---------- MATERIAL PROVIDED

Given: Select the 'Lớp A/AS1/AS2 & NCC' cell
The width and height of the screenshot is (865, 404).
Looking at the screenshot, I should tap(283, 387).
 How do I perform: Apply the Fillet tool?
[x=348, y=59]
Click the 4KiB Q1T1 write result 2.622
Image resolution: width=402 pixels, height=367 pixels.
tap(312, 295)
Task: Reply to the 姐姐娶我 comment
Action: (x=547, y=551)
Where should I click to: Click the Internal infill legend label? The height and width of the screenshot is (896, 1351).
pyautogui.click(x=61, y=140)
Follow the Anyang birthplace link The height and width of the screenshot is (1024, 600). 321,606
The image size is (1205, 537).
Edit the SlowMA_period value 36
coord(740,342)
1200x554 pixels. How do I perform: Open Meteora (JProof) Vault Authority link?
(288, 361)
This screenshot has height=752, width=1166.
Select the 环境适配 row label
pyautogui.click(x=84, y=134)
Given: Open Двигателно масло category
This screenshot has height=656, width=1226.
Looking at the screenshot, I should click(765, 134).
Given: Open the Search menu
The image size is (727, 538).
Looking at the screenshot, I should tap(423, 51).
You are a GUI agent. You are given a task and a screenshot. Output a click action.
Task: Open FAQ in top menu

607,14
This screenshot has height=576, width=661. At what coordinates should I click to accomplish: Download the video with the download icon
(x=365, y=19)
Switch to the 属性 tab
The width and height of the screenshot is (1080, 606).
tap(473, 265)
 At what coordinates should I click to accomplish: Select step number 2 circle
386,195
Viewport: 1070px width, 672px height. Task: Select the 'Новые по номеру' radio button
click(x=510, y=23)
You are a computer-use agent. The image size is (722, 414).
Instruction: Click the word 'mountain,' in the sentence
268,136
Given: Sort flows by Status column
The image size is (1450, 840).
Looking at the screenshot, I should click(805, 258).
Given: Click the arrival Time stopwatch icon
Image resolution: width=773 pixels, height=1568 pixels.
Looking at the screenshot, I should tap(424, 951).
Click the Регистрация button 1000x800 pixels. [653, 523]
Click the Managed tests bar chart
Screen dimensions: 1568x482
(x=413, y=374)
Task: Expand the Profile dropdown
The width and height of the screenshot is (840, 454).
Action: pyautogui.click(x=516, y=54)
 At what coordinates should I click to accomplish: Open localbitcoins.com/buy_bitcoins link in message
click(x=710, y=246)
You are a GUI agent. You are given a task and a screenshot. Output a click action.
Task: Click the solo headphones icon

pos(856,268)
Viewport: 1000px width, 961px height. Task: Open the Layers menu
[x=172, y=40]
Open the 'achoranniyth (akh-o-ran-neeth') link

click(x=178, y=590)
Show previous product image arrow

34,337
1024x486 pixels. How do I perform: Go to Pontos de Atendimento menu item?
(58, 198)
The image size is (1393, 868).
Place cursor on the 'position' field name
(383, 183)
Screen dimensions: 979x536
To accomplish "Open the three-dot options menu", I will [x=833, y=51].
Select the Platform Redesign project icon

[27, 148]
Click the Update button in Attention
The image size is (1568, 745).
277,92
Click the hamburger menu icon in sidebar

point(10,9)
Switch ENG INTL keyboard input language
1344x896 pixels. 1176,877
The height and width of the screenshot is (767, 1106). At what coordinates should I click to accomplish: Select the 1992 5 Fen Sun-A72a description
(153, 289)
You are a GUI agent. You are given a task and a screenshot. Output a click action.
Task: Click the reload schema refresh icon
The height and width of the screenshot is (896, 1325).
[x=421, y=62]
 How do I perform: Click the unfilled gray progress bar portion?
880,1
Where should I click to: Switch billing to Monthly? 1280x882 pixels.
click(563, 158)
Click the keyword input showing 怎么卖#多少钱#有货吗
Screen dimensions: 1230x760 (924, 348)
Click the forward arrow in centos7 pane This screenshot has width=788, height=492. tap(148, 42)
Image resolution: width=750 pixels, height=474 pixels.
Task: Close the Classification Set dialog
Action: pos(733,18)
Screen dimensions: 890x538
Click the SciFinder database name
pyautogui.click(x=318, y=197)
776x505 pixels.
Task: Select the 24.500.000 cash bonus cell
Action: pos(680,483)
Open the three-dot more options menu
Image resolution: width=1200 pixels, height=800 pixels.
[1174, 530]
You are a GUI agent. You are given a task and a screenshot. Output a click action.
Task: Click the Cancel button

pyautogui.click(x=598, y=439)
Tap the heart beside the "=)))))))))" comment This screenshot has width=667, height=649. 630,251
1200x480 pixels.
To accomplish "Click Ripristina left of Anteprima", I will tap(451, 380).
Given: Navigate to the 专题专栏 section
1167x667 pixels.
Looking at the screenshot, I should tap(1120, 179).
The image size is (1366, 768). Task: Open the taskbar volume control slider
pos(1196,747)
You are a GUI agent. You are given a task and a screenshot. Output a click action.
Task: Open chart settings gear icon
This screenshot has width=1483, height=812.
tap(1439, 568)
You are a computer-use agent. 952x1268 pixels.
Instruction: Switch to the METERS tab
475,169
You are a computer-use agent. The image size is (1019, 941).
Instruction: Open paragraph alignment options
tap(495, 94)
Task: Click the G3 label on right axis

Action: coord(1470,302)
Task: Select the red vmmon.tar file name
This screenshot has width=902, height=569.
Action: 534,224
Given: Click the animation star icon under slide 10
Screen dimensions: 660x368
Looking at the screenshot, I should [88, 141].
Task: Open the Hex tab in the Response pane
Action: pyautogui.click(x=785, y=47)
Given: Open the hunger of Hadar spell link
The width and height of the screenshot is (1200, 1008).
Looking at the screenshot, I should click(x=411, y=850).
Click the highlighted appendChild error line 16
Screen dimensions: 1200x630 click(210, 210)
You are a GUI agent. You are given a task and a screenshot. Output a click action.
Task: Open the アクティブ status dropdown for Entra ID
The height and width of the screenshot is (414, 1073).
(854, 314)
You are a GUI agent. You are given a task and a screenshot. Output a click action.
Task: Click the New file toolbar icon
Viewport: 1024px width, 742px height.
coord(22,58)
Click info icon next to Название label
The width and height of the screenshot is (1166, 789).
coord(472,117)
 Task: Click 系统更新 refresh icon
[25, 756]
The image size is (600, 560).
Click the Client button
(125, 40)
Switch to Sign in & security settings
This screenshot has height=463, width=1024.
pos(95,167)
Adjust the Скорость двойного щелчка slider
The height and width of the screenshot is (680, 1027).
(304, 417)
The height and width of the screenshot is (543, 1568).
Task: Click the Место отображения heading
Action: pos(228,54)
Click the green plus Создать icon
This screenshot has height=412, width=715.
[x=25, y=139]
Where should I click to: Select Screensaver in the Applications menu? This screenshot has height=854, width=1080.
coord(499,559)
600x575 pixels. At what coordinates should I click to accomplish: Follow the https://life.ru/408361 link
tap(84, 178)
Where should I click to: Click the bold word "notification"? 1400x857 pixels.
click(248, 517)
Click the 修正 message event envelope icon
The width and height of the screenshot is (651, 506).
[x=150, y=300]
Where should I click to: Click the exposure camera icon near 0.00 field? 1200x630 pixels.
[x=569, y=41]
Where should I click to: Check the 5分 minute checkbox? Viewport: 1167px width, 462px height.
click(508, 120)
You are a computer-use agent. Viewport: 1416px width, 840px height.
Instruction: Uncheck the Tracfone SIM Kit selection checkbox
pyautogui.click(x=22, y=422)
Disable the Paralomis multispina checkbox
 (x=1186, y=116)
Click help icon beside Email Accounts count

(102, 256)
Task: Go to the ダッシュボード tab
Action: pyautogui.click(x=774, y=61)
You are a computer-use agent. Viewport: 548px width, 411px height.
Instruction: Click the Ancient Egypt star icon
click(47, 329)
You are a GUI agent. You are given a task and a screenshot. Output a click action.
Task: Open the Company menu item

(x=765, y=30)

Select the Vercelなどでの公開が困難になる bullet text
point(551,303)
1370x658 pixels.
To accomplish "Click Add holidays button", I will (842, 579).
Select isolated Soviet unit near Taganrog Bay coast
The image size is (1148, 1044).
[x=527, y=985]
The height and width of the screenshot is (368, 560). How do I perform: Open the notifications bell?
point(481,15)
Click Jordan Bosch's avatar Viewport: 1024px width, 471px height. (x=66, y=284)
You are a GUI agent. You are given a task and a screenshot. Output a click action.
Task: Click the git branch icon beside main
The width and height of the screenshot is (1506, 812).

--------------------

REQUIRED WORK: Rewrite the listing starting at the line containing "This screenshot has height=752, width=1166." and ending at the line containing "Looking at the screenshot, I should tap(423, 51).". Put "Settings menu" in place of "Search menu" and keep every other part the same.

TASK OUTPUT:
This screenshot has height=752, width=1166.
Select the 环境适配 row label
pyautogui.click(x=84, y=134)
Given: Open Двигателно масло category
This screenshot has height=656, width=1226.
Looking at the screenshot, I should click(765, 134).
Given: Open the Settings menu
The image size is (727, 538).
Looking at the screenshot, I should tap(423, 51).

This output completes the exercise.